_What is being asked_
The records below are to be retyped in full. Keep every word.

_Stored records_
- Opening Delimiter -
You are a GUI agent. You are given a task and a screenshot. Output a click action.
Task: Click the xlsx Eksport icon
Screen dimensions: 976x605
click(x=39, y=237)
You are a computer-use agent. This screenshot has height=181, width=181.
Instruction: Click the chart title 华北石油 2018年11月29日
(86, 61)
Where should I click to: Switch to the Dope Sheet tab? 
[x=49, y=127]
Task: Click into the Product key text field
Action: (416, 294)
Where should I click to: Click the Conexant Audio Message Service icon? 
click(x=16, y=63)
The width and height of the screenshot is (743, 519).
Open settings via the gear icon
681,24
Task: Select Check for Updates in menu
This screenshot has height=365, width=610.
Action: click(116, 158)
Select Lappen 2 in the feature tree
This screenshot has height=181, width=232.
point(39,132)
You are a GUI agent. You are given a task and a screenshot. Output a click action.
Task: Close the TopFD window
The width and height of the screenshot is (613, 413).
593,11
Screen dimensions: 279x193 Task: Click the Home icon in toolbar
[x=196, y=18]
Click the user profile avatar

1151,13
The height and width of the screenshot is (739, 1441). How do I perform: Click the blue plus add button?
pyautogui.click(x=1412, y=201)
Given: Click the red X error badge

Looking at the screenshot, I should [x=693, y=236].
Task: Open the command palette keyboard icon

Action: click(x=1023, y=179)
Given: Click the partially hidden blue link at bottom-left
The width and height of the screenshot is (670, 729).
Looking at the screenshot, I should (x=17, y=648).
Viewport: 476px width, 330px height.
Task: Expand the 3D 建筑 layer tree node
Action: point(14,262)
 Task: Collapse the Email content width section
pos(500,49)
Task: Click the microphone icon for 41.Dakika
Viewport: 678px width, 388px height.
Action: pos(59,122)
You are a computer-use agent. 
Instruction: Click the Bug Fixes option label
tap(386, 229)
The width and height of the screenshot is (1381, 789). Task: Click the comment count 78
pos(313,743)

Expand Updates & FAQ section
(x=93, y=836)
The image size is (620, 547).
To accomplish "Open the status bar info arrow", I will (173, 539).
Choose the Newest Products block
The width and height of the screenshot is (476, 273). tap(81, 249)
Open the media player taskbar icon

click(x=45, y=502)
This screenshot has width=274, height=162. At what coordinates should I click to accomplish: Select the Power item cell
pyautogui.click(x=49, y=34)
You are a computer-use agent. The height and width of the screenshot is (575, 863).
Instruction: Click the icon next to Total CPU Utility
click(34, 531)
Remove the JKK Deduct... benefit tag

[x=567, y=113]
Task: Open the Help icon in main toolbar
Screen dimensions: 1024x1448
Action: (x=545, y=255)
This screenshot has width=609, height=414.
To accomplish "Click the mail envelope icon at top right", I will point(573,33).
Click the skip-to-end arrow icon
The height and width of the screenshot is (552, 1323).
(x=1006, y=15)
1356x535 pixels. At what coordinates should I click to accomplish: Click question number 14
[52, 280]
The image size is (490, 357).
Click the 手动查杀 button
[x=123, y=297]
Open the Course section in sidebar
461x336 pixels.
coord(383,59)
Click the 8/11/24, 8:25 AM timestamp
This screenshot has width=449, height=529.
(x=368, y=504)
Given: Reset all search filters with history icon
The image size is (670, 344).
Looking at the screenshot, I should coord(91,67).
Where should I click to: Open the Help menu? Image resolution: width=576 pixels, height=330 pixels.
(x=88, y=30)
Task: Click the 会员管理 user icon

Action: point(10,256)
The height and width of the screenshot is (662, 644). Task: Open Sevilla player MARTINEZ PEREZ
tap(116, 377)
- Closing Delimiter -
_Exercise result_
You are a GUI agent. You are given a task and a screenshot. Output a click action.
Task: Click the xlsx Eksport icon
Screen dimensions: 976x605
click(x=39, y=237)
You are a computer-use agent. This screenshot has height=181, width=181.
Instruction: Click the chart title 华北石油 2018年11月29日
(86, 61)
Where should I click to: Switch to the Dope Sheet tab? 
[x=49, y=127]
Task: Click into the Product key text field
Action: (416, 294)
Where should I click to: Click the Conexant Audio Message Service icon? 
click(x=16, y=63)
The width and height of the screenshot is (743, 519).
Open settings via the gear icon
681,24
Task: Select Check for Updates in menu
This screenshot has height=365, width=610.
Action: click(116, 158)
Select Lappen 2 in the feature tree
This screenshot has height=181, width=232.
point(39,132)
You are a GUI agent. You are given a task and a screenshot. Output a click action.
Task: Close the TopFD window
The width and height of the screenshot is (613, 413).
593,11
Screen dimensions: 279x193 Task: Click the Home icon in toolbar
[x=196, y=18]
Click the user profile avatar

1151,13
The height and width of the screenshot is (739, 1441). How do I perform: Click the blue plus add button?
pyautogui.click(x=1412, y=201)
Given: Click the red X error badge

Looking at the screenshot, I should [x=693, y=236].
Task: Open the command palette keyboard icon

Action: click(x=1023, y=179)
Given: Click the partially hidden blue link at bottom-left
The width and height of the screenshot is (670, 729).
Looking at the screenshot, I should (x=17, y=648).
Viewport: 476px width, 330px height.
Task: Expand the 3D 建筑 layer tree node
Action: point(14,262)
 Task: Collapse the Email content width section
pos(500,49)
Task: Click the microphone icon for 41.Dakika
Viewport: 678px width, 388px height.
Action: pos(59,122)
You are a computer-use agent. 
Instruction: Click the Bug Fixes option label
tap(386, 229)
The width and height of the screenshot is (1381, 789). Task: Click the comment count 78
pos(313,743)

Expand Updates & FAQ section
(x=93, y=836)
The image size is (620, 547).
To accomplish "Open the status bar info arrow", I will (173, 539).
Choose the Newest Products block
The width and height of the screenshot is (476, 273). tap(81, 249)
Open the media player taskbar icon

click(x=45, y=502)
This screenshot has width=274, height=162. At what coordinates should I click to accomplish: Select the Power item cell
pyautogui.click(x=49, y=34)
You are a computer-use agent. The height and width of the screenshot is (575, 863).
Instruction: Click the icon next to Total CPU Utility
click(34, 531)
Remove the JKK Deduct... benefit tag

[x=567, y=113]
Task: Open the Help icon in main toolbar
Screen dimensions: 1024x1448
Action: (x=545, y=255)
This screenshot has width=609, height=414.
To accomplish "Click the mail envelope icon at top right", I will point(573,33).
Click the skip-to-end arrow icon
The height and width of the screenshot is (552, 1323).
(x=1006, y=15)
1356x535 pixels. At what coordinates should I click to accomplish: Click question number 14
[52, 280]
The image size is (490, 357).
Click the 手动查杀 button
[x=123, y=297]
Open the Course section in sidebar
461x336 pixels.
coord(383,59)
Click the 8/11/24, 8:25 AM timestamp
This screenshot has width=449, height=529.
(x=368, y=504)
Given: Reset all search filters with history icon
The image size is (670, 344).
Looking at the screenshot, I should coord(91,67).
Where should I click to: Open the Help menu? Image resolution: width=576 pixels, height=330 pixels.
(x=88, y=30)
Task: Click the 会员管理 user icon

Action: point(10,256)
The height and width of the screenshot is (662, 644). Task: Open Sevilla player MARTINEZ PEREZ
tap(116, 377)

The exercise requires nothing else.